他气愤:婊子这玩意,没廉耻啊!跟着这个,又跟着那个,也不看个对象,这叫我这张老脸往哪搁?这算怎么回事啊?
“于县长,我错了。但我不是故意的,我们俩真没那事。”
于千知道什么叫女人?女人就是穿上裤子就不认帐那伙的!对此公安局的都拿这事没辙。女人就叫做脱掉裤子往八子上摸一把大鼻涕就能讹上你的主儿!
谁小瞧女人,谁就啥也不是。
多少帝王将相亡国失了江山,都是女人惹的祸;多少高官的纷纷下马,又都是只因风月才腐化堕落的。
夏丽丽抽泣起来。办公室的门被他反锁上了。
于千没理她:水性杨花!拿老百姓的话来说,她是个养汉婊子!
“别说了!”于千一脸的冷漠。“好在这个可耻是丢到依北县去了,你们死活不承认不就结了吗?”
夏丽丽没有抬头,仍然抽泣着。
“你走吧!别的就不用你管了!”于千驱赶她。
夏丽丽从挎包里掏出小镜子,又拿出脂粉拍了拍她脸上的泪痕。
就在这一天的晚上,夏丽丽又躺在了他于千县长的席梦思床上。温言款语,娇姿百态,使这位本就非常有“城府”,而且已发过誓断绝与夏丽丽不再发生两性关系的大县长原谅了她,复又跟她一起颠鸾倒凤起来……

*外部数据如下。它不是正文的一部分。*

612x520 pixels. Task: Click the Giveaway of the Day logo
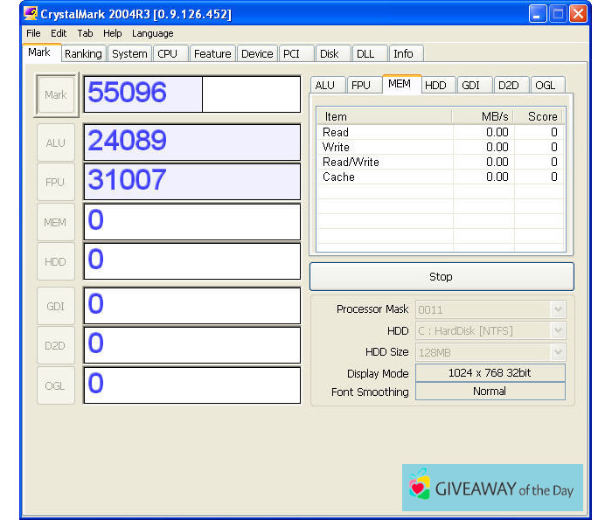pyautogui.click(x=492, y=488)
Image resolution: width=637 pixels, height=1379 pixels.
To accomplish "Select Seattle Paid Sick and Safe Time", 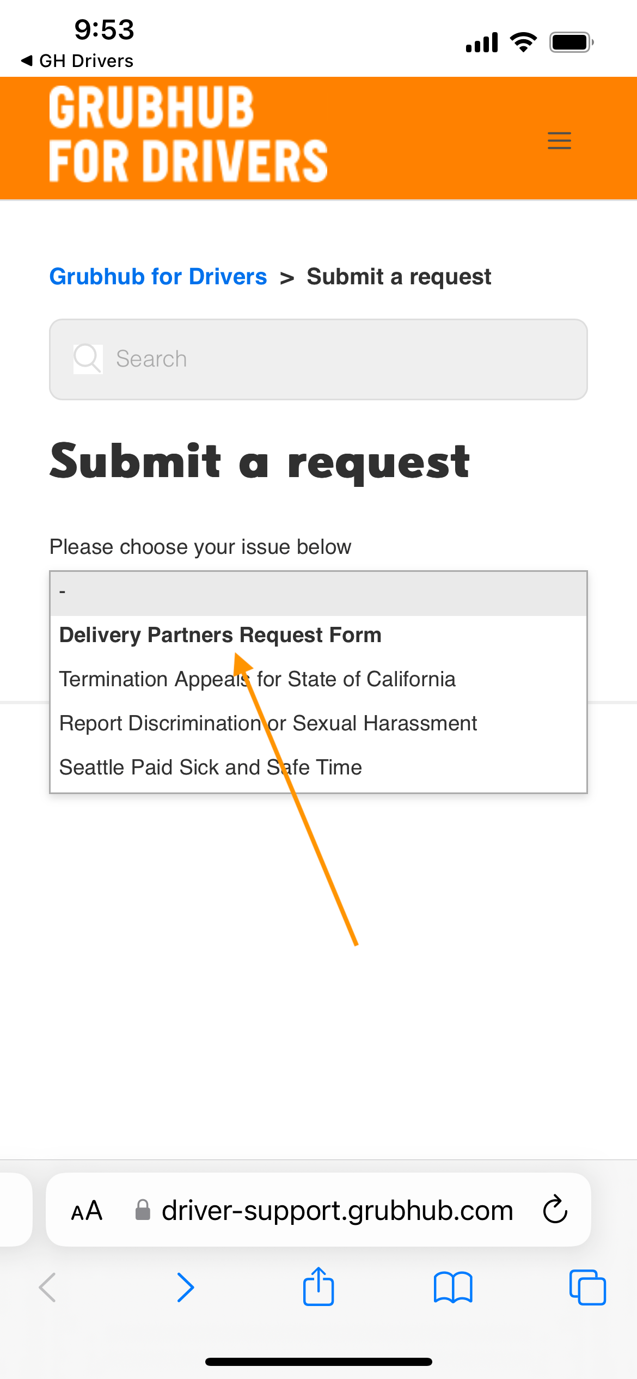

“还不起来呢,吴强被公安局的抓起来了。”连成翻了个身,睁开了眼睛,听到妻子说出这个消息,感觉到很吃惊,急问道:“怎么回事?”
“怎么回事?还不是吴强那骚货上了人家的炕了。”
“又上谁家的炕了?”连成穿上了衣服。
加工厂呗。这下他可一卷到底了。哼,恶有恶报!妻子边唠叨着边又叠被子,发泄着对吴强倒卖他家加工厂的余愤。
“这个恐怕他还卷不了吧。”连成抽着烟,看着老婆,意味深长地说。
“那怎么说呢?”
“你知道,县长于千本是这个屯子出去的吗,山不亲,水亲;水不亲,家乡亲,更何况于千是他亲姨夫。”
“哼,姨夫又能怎么样?!向情向不了理!难道一县之长,竟连王法也没有啦!”
“唉!现在可比不上过去了,什么都在变。”连成靠在被垛上,眼望天棚发起感慨来。